Stadtpfarrkirche St. Martin

Stadtpfarrkirche St. Martin

Die Kirche

Die Rechteckhalle -  in einer Länge von 62 m, einer Breite von 22 m und ebensolchen Höhe - wird von sieben Paaren schlanker, glatter zylindrischer Säulen getragen. Die aus Ziegel gemauerten Säulen gliedern den langen Raum in drei gleichbreite und gleichhohe Schiffe.

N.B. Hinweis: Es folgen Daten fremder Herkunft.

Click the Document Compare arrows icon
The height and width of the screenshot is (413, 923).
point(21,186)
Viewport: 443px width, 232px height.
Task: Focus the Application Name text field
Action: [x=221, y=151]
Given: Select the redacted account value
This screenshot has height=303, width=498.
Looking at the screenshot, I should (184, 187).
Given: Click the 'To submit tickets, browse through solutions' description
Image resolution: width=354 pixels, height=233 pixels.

Die Wandfresken stammen aus der Zeit von 1521 bis 1522, wahrscheinlich vom Lauinger Maler und Kirchenpfleger (!) Mathis Reiser. Die neugotische Einrichtung entstand in den Jahren 1880/81, das Gestühl von 1747/48 und das Chorgestühl aus dem Jahre 1768.
An der Westseite befindet sich der Hochgrabsarkophag der Pfalzgräfin Elisabeth (+ 1563) aus dem Jahre 1572. Das Kruzifix von 1520 ist vom Nördlinger Meister Peter Trünklein.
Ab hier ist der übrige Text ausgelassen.